I recently wrote a post recommending a new approach to listening. This post attempts to concisely explain a kind of surface listening I see around me often. I call it “lip service listening”.
Briefly, it is when someone realizes they should be listening to another person’s ideas, and they want to show they are listening by outwardly amplifying that work, but in reality they have not deeply absorbed the work or engaged with the ideas. Person A is the listener. Person B is the person whose idea they pay lip service to.
- Person A constantly includes Person B in Twitter lists of people they appreciate but never engage with their ideas in specific ways, like actually quoting something they wrote
- Person A cites Person B’s work in articles but after the citation, proceeds to ignore person B’s ideas in the rest of the article. It *looks* as if Person A has cited Person B, but it is a technical citation. Ticking a box. Not a real engagement with the ideas. Occasionally, this includes misappropriation or misunderstandings of Person B’s ideas (so actually looks like engaging with the ideas but actually does not use them the way Person B intended. Tricky one).

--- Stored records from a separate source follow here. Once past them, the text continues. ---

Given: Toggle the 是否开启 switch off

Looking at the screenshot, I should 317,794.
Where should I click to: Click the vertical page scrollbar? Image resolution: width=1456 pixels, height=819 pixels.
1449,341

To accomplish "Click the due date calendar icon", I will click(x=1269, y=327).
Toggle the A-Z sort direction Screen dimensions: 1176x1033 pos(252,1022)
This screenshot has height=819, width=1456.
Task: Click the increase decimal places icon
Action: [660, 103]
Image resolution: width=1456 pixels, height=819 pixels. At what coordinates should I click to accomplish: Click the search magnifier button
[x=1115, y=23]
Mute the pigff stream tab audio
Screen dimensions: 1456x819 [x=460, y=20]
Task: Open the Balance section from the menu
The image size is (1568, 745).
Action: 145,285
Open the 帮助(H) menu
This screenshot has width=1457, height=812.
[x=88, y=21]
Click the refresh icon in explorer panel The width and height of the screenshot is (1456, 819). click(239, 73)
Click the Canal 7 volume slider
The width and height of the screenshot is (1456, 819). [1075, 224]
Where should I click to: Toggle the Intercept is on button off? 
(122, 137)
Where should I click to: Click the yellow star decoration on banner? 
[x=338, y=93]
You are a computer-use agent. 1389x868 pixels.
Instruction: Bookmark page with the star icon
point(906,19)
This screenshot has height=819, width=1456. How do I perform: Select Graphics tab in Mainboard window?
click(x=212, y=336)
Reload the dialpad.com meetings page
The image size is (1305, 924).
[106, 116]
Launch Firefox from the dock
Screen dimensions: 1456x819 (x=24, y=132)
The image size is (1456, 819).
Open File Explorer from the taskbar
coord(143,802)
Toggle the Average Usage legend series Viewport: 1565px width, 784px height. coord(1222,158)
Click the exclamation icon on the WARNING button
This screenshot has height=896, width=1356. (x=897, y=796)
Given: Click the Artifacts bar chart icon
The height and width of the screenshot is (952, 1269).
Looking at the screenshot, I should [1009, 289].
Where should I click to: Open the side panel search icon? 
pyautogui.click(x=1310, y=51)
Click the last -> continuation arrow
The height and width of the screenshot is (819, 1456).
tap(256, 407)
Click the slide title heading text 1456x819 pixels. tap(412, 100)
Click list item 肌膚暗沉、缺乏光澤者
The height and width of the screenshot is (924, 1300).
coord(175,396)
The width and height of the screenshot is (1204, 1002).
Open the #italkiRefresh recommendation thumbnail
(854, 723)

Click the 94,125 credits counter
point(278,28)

- Person A invites Person B to be part of a group or team. But the team continues to work exactly as they have before person B came, which makes it difficult if not impossible for Person B’s different ideas to be included or integrated at all
The funny thing is that Person A is probably genuinely recognizing the importance of engaging with person B’s ideas, but unable to go beyond the surface and it’s a tokenizing type of listening and a showing off of their ability to listen. Like, that they need to give evidence that they listened. Hence the lip service.
Bet you have seen this quite a bit, eh?